ニューヨーク市内の死者は少なくとも43人、数千戸の住宅と数十万台の車両が被害を受け、市に約190億ドルの経済的損失を与えたハリケーン「サンディ」から29日で13年になる。ニューヨークタイムズは15日、洪水に対する市の備えについてレポートした。

海水面上昇による沿岸洪水やゲリラ豪雨による鉄砲水。2080年までにニューヨーク市の30%が甚大な被害を被る可能性がある。140万人、市の人口の17%が危険にさらされている。
問題は雨水と汚水を合流させて排水する下水道だ。1時間に1.75インチの降雨量に耐えられるように設計されている。1995年まで上限に達したことはなかったが、過去5年のうち3年でこの上限を超えた。システムの処理能力を超えている。

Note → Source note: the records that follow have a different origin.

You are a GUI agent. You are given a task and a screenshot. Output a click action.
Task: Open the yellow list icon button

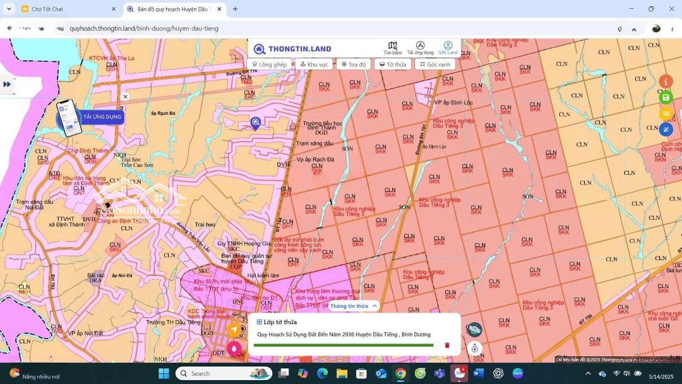click(x=666, y=114)
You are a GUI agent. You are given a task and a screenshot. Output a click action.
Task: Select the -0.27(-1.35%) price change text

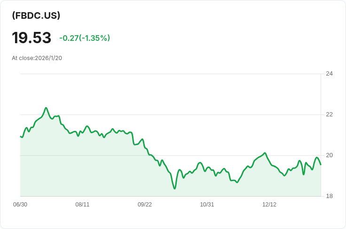(85, 38)
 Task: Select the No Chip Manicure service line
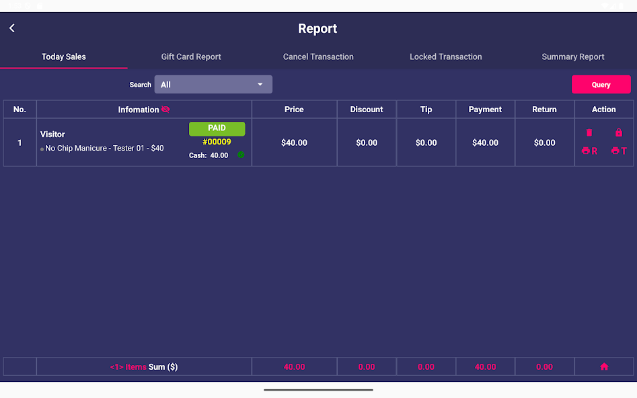click(104, 149)
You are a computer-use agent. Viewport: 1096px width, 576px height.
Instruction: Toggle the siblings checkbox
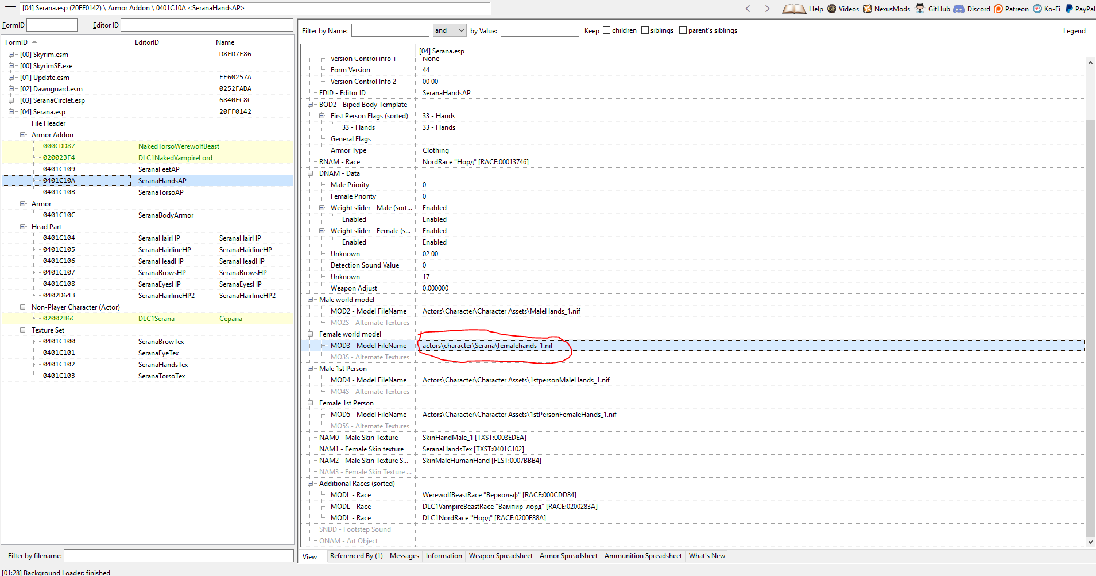click(x=645, y=30)
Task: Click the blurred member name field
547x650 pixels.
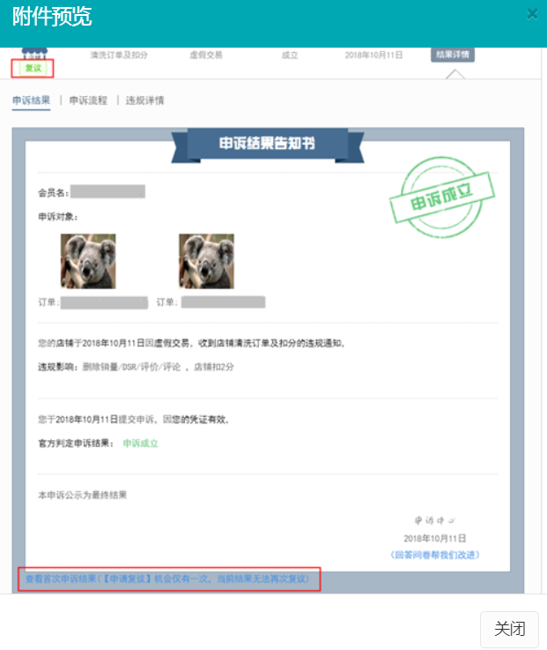Action: tap(107, 191)
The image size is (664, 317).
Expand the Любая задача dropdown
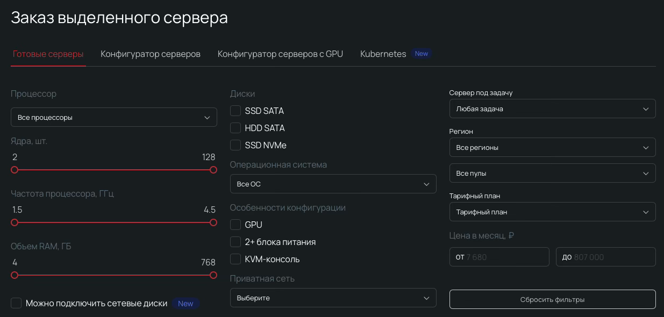[552, 109]
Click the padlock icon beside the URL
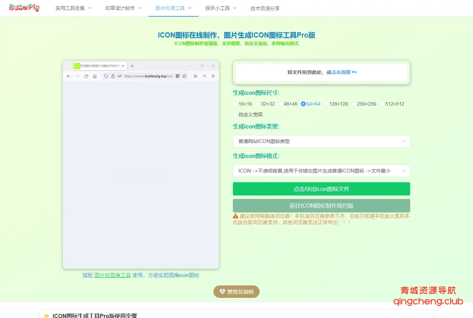This screenshot has width=473, height=318. (113, 76)
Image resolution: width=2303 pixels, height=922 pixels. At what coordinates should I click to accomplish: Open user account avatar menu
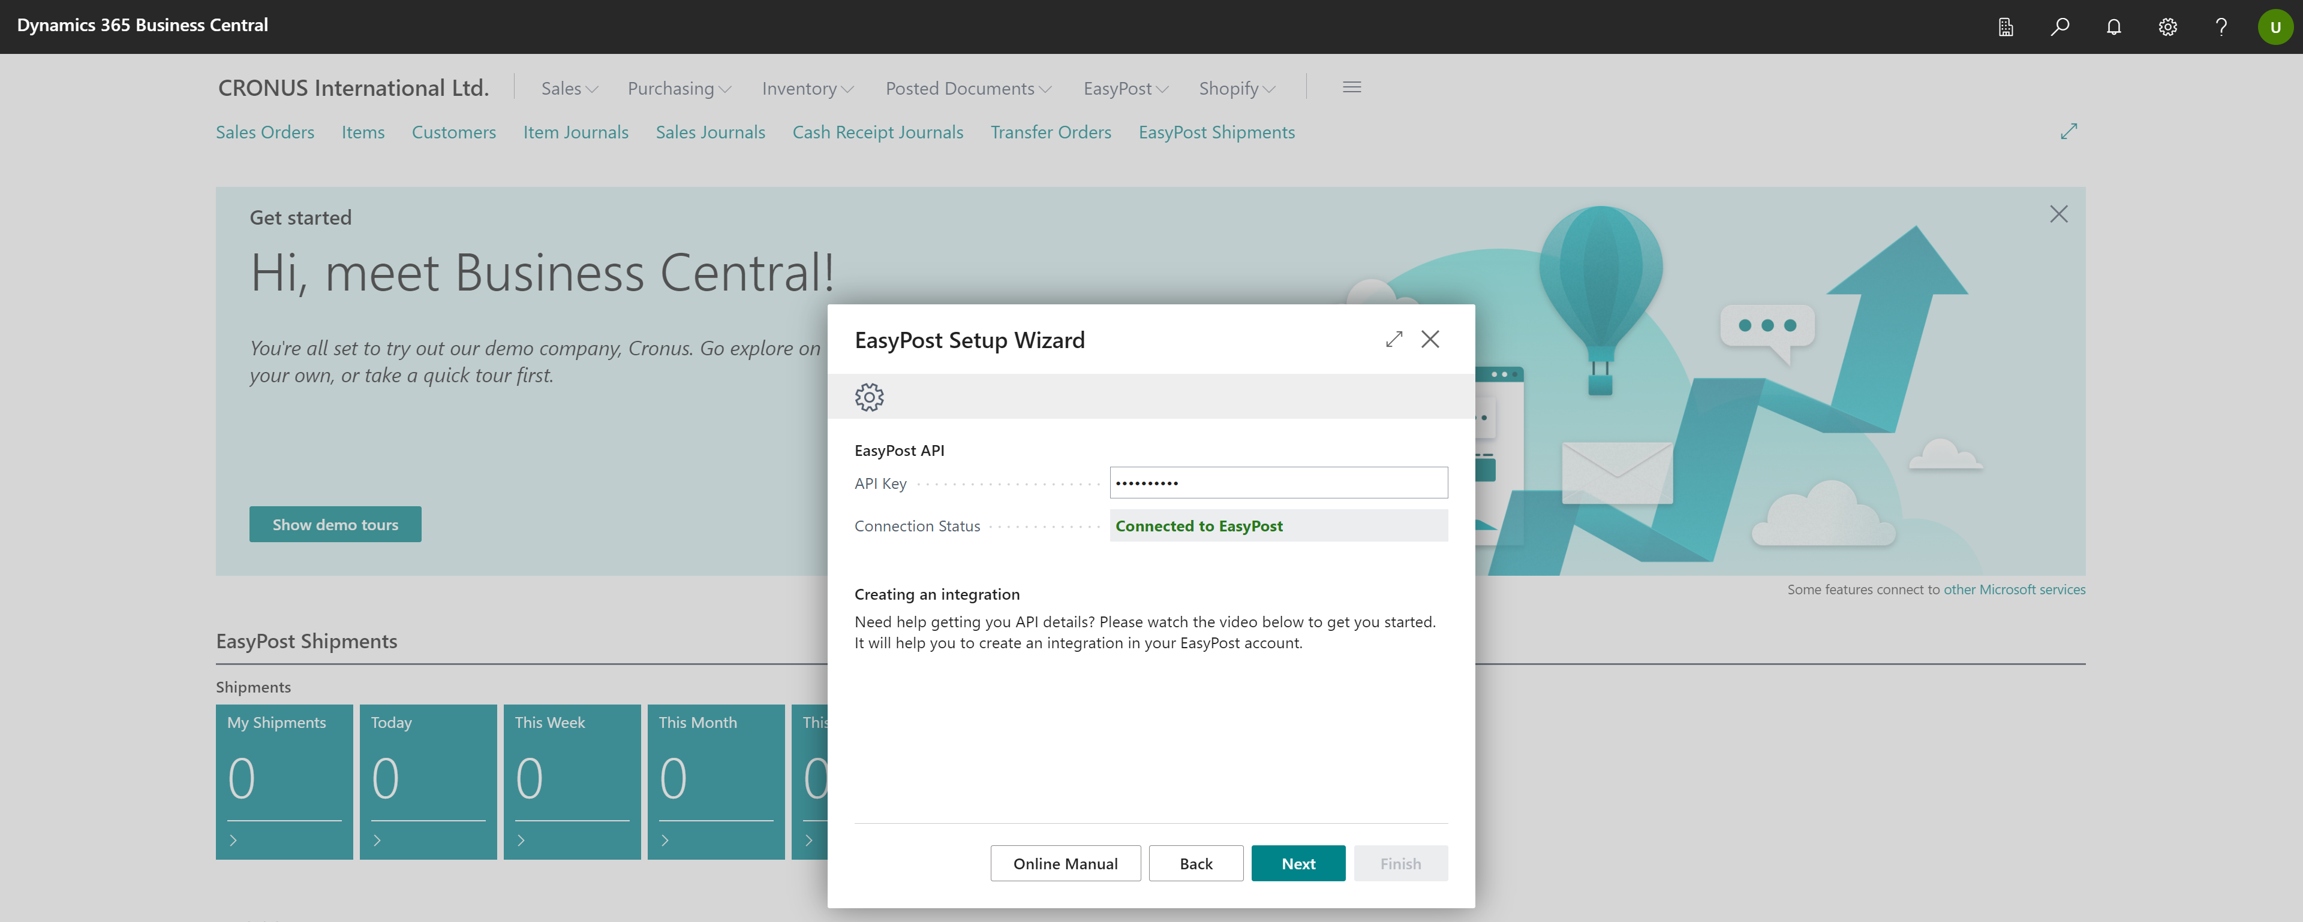pyautogui.click(x=2274, y=27)
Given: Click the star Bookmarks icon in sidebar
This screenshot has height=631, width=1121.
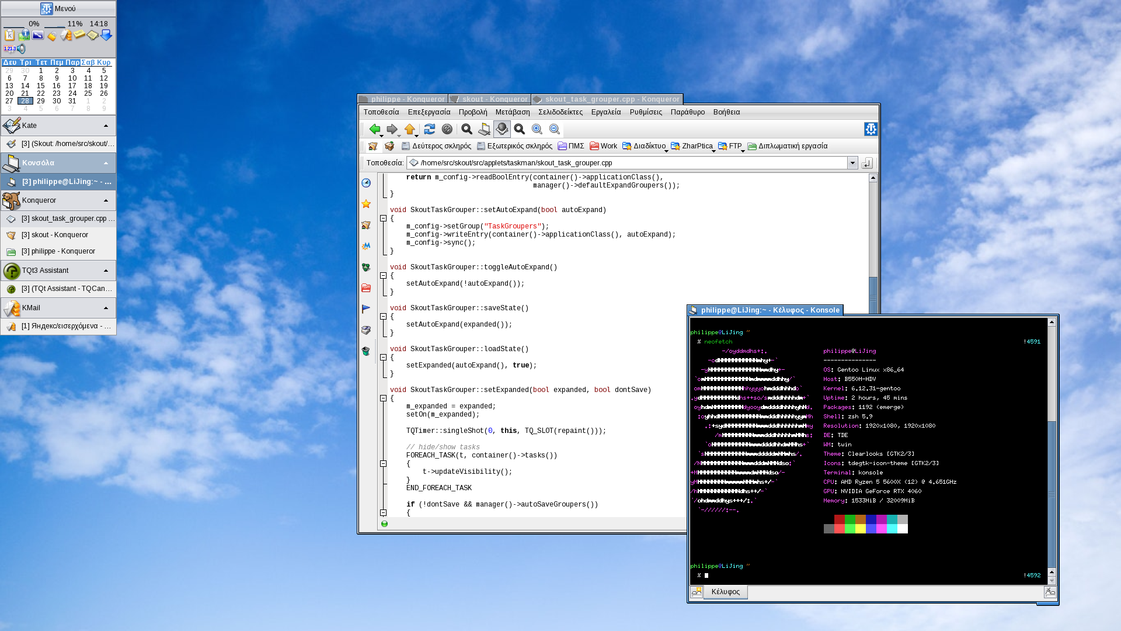Looking at the screenshot, I should click(366, 204).
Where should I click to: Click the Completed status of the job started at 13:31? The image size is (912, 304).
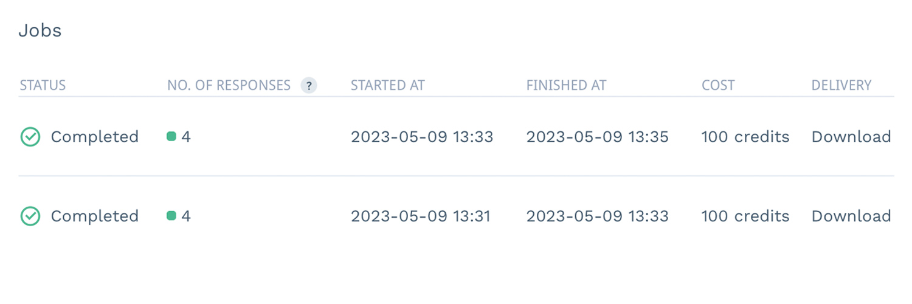[x=94, y=216]
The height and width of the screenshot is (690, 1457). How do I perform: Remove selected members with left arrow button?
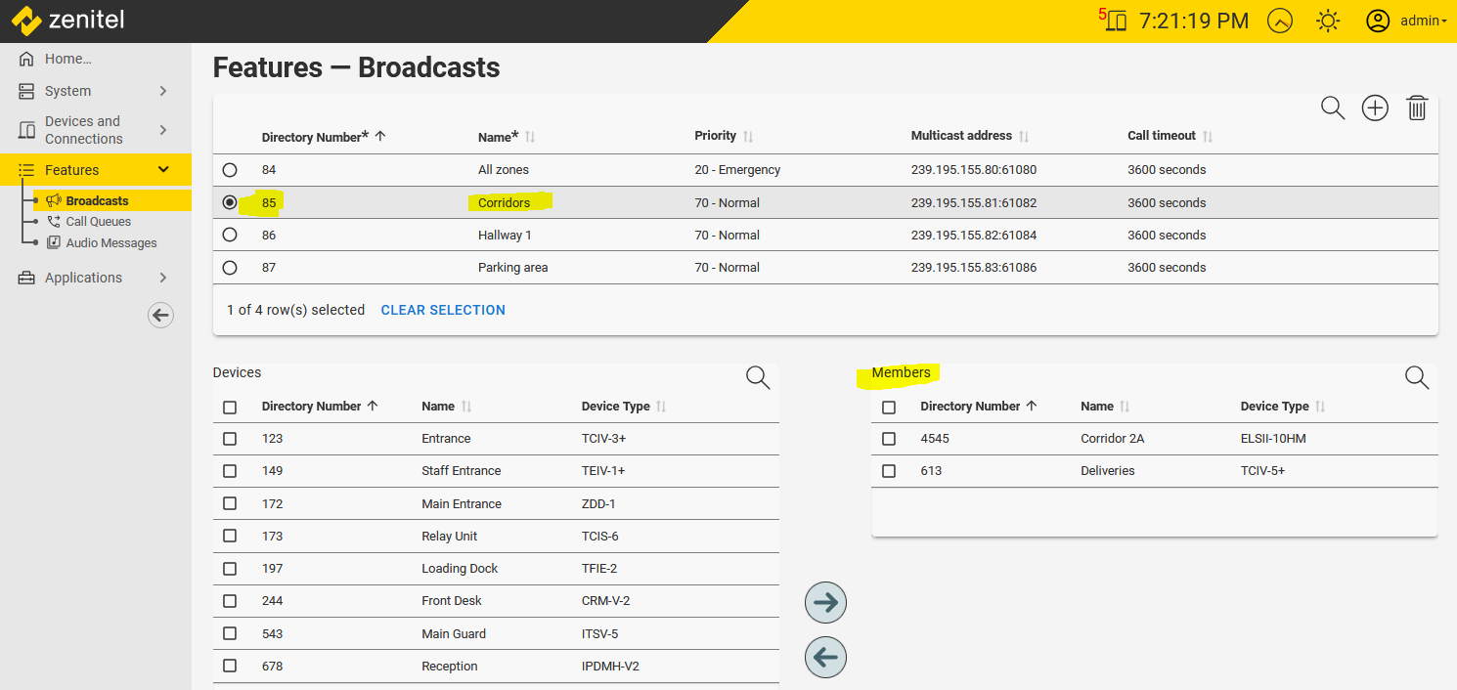pos(825,658)
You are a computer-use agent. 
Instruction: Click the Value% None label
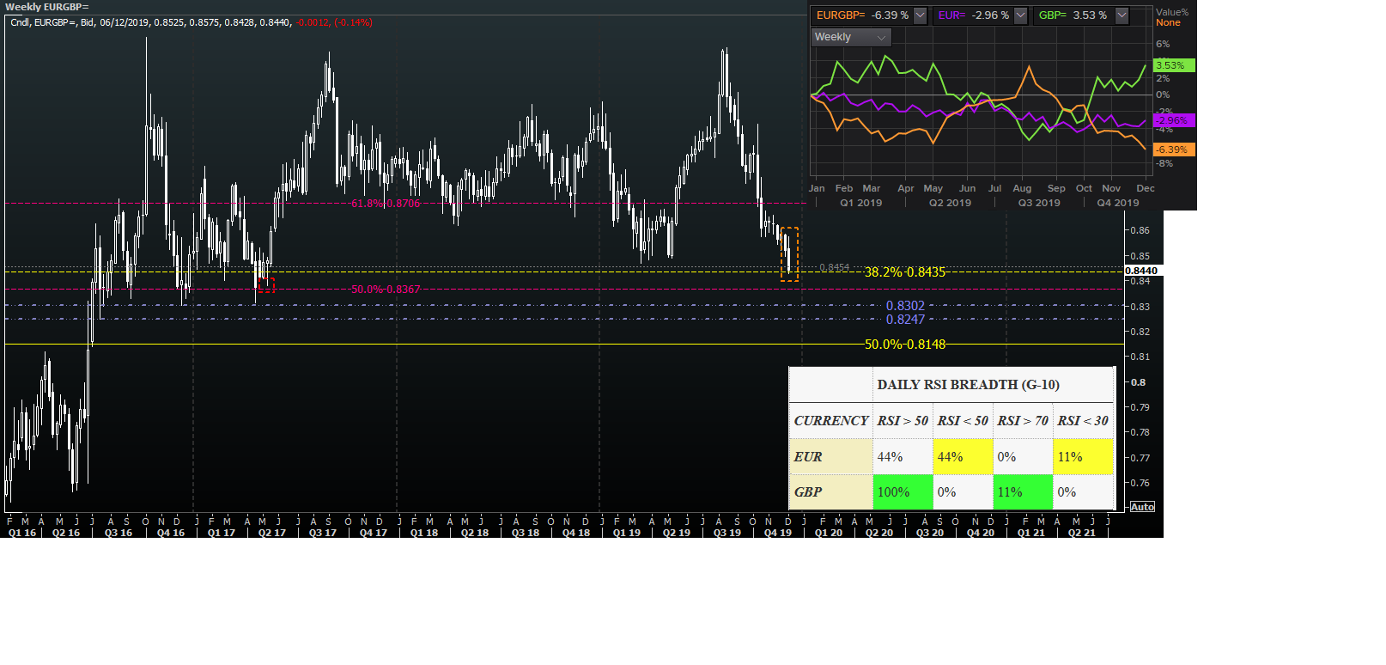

対策は「スポンジシティー」。道路脇などに緑地帯を設け、雨水を吸収させて、下水道への流入を減らそうというアイデアだ。市はグリーンインフラ整備に対し開発業者にインセンティブを与えている。スタテン島では、池や湿地帯を結ぶ排水路「ブルーベルト」が功奏。ゴワナスでは市環境保護局が800万ガロンの地下タンクを建設中。雨水を一時的に貯水し、下水道の負荷を減らす目論みだ。
高潮対策には「要塞化」。ハリケーン「サンディ」後、陸軍工兵隊が提案した防潮堤の予算は530億ドル。それでも市の37%でリスクが残り、景観も損ねる。治水の先進国オランダを参考とした、96%の地域を保護する案は1190億ドル。実現するかは不明だ。その間、ウォーターフロントの要塞化でしのぐ。ロッカウェイでは護岸用砂丘の高さを2倍に上げた。バッテリーパークでは防潮壁を建設し、プロムナードをかさ上げした。
究極の対策は「移住」。ハリケーン「アイダ」では地下室に雨水が流入して、少なくとも13人が溺死した。生死がかかっているとなると話は別。リスクのある140万人も住宅買い上げに応じるかもしれない。その前提として、移住先となる高台に住宅建設が必要だ。今年から周辺地域より低く「穴」と揶揄されるクイーンズ南部でパイロットプログラムが始まっている。